(begin)

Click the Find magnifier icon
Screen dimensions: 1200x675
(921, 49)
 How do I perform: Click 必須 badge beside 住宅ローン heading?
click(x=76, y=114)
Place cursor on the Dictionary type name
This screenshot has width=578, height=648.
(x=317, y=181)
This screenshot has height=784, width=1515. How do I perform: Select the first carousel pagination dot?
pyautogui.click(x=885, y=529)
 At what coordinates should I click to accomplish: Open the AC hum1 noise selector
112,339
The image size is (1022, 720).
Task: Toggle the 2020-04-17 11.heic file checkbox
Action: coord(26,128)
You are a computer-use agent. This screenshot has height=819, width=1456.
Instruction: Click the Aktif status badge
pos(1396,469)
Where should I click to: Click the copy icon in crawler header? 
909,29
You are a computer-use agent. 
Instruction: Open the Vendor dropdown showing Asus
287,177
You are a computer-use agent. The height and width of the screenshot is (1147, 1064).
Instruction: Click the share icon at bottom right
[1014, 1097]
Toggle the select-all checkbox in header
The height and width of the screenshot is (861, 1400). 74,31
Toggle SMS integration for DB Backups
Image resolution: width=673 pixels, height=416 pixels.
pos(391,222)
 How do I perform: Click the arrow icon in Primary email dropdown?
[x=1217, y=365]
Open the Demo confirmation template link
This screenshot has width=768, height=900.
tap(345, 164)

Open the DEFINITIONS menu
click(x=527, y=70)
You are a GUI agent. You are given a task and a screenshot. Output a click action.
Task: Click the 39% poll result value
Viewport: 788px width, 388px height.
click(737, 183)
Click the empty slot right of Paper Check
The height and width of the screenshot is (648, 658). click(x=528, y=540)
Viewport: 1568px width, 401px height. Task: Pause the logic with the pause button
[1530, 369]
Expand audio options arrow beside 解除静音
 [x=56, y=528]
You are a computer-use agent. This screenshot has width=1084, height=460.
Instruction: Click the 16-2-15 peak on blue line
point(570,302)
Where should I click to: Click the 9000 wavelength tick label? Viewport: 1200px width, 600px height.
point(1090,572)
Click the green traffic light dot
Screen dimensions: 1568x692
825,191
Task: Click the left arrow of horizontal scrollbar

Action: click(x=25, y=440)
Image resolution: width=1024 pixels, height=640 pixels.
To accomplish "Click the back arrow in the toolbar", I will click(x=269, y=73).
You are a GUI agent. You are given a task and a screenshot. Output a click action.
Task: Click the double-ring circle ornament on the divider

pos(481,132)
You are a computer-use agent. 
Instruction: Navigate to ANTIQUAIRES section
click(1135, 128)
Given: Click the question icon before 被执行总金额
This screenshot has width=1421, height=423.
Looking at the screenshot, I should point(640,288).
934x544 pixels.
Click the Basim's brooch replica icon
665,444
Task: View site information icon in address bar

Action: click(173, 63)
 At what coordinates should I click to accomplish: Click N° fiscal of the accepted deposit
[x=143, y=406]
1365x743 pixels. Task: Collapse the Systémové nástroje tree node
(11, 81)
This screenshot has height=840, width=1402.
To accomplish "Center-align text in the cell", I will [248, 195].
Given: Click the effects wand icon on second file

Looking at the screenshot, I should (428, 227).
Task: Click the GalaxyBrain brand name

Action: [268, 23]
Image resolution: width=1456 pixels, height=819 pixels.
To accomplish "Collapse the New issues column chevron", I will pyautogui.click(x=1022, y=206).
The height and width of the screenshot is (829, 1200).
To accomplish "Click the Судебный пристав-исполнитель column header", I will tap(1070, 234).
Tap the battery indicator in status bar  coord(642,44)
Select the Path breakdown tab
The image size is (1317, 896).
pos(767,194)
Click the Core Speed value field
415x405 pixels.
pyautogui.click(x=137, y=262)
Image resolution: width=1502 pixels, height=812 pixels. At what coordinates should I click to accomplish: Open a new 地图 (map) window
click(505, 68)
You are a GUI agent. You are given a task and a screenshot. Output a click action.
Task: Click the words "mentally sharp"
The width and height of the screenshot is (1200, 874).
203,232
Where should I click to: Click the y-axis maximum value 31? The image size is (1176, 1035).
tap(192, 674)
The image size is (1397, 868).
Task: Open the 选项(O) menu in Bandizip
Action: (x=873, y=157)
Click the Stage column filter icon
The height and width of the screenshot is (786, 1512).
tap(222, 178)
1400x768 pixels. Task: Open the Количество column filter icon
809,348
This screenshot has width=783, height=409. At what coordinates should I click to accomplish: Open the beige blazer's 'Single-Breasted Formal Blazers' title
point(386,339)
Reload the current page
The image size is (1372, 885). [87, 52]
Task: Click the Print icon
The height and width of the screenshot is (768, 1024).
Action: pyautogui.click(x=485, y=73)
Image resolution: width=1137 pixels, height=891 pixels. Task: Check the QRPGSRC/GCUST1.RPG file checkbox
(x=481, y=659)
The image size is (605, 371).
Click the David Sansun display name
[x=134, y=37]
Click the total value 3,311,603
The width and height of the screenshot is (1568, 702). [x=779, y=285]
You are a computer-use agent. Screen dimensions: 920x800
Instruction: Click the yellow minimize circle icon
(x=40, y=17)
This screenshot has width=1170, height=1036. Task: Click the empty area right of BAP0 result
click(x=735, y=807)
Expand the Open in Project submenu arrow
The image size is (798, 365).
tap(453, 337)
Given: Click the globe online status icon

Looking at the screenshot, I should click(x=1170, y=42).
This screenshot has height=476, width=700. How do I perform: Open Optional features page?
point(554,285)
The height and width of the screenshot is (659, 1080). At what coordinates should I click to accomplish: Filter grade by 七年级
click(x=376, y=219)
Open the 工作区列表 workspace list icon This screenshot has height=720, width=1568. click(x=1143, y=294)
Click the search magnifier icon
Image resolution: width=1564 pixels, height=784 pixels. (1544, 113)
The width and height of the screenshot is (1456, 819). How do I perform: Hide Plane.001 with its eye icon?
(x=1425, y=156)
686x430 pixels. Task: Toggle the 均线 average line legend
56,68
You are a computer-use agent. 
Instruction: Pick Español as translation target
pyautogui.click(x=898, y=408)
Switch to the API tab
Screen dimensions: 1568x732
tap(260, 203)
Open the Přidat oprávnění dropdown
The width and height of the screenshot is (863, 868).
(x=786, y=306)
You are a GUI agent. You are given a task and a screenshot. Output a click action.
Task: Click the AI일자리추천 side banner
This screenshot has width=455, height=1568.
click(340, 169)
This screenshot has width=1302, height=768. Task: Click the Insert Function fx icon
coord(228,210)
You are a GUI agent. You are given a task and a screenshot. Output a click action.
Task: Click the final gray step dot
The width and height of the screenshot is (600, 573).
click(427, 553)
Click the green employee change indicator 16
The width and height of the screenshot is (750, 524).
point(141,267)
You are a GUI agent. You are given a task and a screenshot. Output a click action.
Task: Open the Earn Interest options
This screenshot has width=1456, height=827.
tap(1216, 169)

(end)

Copy out every one of the records above word for word.

Click the Find magnifier icon
Screen dimensions: 1200x675
(921, 49)
 How do I perform: Click 必須 badge beside 住宅ローン heading?
click(x=76, y=114)
Place cursor on the Dictionary type name
This screenshot has width=578, height=648.
(x=317, y=181)
This screenshot has height=784, width=1515. How do I perform: Select the first carousel pagination dot?
pyautogui.click(x=885, y=529)
 At what coordinates should I click to accomplish: Open the AC hum1 noise selector
112,339
The image size is (1022, 720).
Task: Toggle the 2020-04-17 11.heic file checkbox
Action: coord(26,128)
You are a computer-use agent. This screenshot has height=819, width=1456.
Instruction: Click the Aktif status badge
pos(1396,469)
Where should I click to: Click the copy icon in crawler header? 
909,29
You are a computer-use agent. 
Instruction: Open the Vendor dropdown showing Asus
287,177
You are a computer-use agent. The height and width of the screenshot is (1147, 1064).
Instruction: Click the share icon at bottom right
[1014, 1097]
Toggle the select-all checkbox in header
The height and width of the screenshot is (861, 1400). 74,31
Toggle SMS integration for DB Backups
Image resolution: width=673 pixels, height=416 pixels.
pos(391,222)
 How do I perform: Click the arrow icon in Primary email dropdown?
[x=1217, y=365]
Open the Demo confirmation template link
This screenshot has width=768, height=900.
tap(345, 164)

Open the DEFINITIONS menu
click(x=527, y=70)
You are a GUI agent. You are given a task and a screenshot. Output a click action.
Task: Click the 39% poll result value
Viewport: 788px width, 388px height.
click(737, 183)
Click the empty slot right of Paper Check
The height and width of the screenshot is (648, 658). click(x=528, y=540)
Viewport: 1568px width, 401px height. Task: Pause the logic with the pause button
[1530, 369]
Expand audio options arrow beside 解除静音
 [x=56, y=528]
You are a computer-use agent. This screenshot has width=1084, height=460.
Instruction: Click the 16-2-15 peak on blue line
point(570,302)
Where should I click to: Click the 9000 wavelength tick label? Viewport: 1200px width, 600px height.
point(1090,572)
Click the green traffic light dot
Screen dimensions: 1568x692
825,191
Task: Click the left arrow of horizontal scrollbar

Action: click(x=25, y=440)
Image resolution: width=1024 pixels, height=640 pixels.
To accomplish "Click the back arrow in the toolbar", I will click(x=269, y=73).
You are a GUI agent. You are given a task and a screenshot. Output a click action.
Task: Click the double-ring circle ornament on the divider

pos(481,132)
You are a computer-use agent. 
Instruction: Navigate to ANTIQUAIRES section
click(1135, 128)
Given: Click the question icon before 被执行总金额
This screenshot has width=1421, height=423.
Looking at the screenshot, I should point(640,288).
934x544 pixels.
Click the Basim's brooch replica icon
665,444
Task: View site information icon in address bar

Action: click(173, 63)
 At what coordinates should I click to accomplish: Click N° fiscal of the accepted deposit
[x=143, y=406]
1365x743 pixels. Task: Collapse the Systémové nástroje tree node
(11, 81)
This screenshot has height=840, width=1402.
To accomplish "Center-align text in the cell", I will [248, 195].
Given: Click the effects wand icon on second file

Looking at the screenshot, I should (428, 227).
Task: Click the GalaxyBrain brand name

Action: [268, 23]
Image resolution: width=1456 pixels, height=819 pixels.
To accomplish "Collapse the New issues column chevron", I will pyautogui.click(x=1022, y=206).
The height and width of the screenshot is (829, 1200).
To accomplish "Click the Судебный пристав-исполнитель column header", I will tap(1070, 234).
Tap the battery indicator in status bar  coord(642,44)
Select the Path breakdown tab
The image size is (1317, 896).
pos(767,194)
Click the Core Speed value field
415x405 pixels.
pyautogui.click(x=137, y=262)
Image resolution: width=1502 pixels, height=812 pixels. At what coordinates should I click to accomplish: Open a new 地图 (map) window
click(505, 68)
You are a GUI agent. You are given a task and a screenshot. Output a click action.
Task: Click the words "mentally sharp"
The width and height of the screenshot is (1200, 874).
203,232
Where should I click to: Click the y-axis maximum value 31? The image size is (1176, 1035).
tap(192, 674)
The image size is (1397, 868).
Task: Open the 选项(O) menu in Bandizip
Action: (x=873, y=157)
Click the Stage column filter icon
The height and width of the screenshot is (786, 1512).
tap(222, 178)
1400x768 pixels. Task: Open the Количество column filter icon
809,348
This screenshot has width=783, height=409. At what coordinates should I click to accomplish: Open the beige blazer's 'Single-Breasted Formal Blazers' title
point(386,339)
Reload the current page
The image size is (1372, 885). [87, 52]
Task: Click the Print icon
The height and width of the screenshot is (768, 1024).
Action: pyautogui.click(x=485, y=73)
Image resolution: width=1137 pixels, height=891 pixels. Task: Check the QRPGSRC/GCUST1.RPG file checkbox
(x=481, y=659)
The image size is (605, 371).
Click the David Sansun display name
[x=134, y=37]
Click the total value 3,311,603
The width and height of the screenshot is (1568, 702). [x=779, y=285]
You are a computer-use agent. Screen dimensions: 920x800
Instruction: Click the yellow minimize circle icon
(x=40, y=17)
This screenshot has width=1170, height=1036. Task: Click the empty area right of BAP0 result
click(x=735, y=807)
Expand the Open in Project submenu arrow
The image size is (798, 365).
tap(453, 337)
Given: Click the globe online status icon

Looking at the screenshot, I should click(x=1170, y=42).
This screenshot has height=476, width=700. How do I perform: Open Optional features page?
point(554,285)
The height and width of the screenshot is (659, 1080). At what coordinates should I click to accomplish: Filter grade by 七年级
click(x=376, y=219)
Open the 工作区列表 workspace list icon This screenshot has height=720, width=1568. click(x=1143, y=294)
Click the search magnifier icon
Image resolution: width=1564 pixels, height=784 pixels. (1544, 113)
The width and height of the screenshot is (1456, 819). How do I perform: Hide Plane.001 with its eye icon?
(x=1425, y=156)
686x430 pixels. Task: Toggle the 均线 average line legend
56,68
You are a computer-use agent. 
Instruction: Pick Español as translation target
pyautogui.click(x=898, y=408)
Switch to the API tab
Screen dimensions: 1568x732
tap(260, 203)
Open the Přidat oprávnění dropdown
The width and height of the screenshot is (863, 868).
(x=786, y=306)
You are a GUI agent. You are given a task and a screenshot. Output a click action.
Task: Click the AI일자리추천 side banner
This screenshot has width=455, height=1568.
click(340, 169)
This screenshot has width=1302, height=768. Task: Click the Insert Function fx icon
coord(228,210)
You are a GUI agent. You are given a task and a screenshot. Output a click action.
Task: Click the final gray step dot
The width and height of the screenshot is (600, 573).
click(427, 553)
Click the green employee change indicator 16
The width and height of the screenshot is (750, 524).
point(141,267)
You are a GUI agent. You are given a task and a screenshot. Output a click action.
Task: Open the Earn Interest options
This screenshot has width=1456, height=827.
tap(1216, 169)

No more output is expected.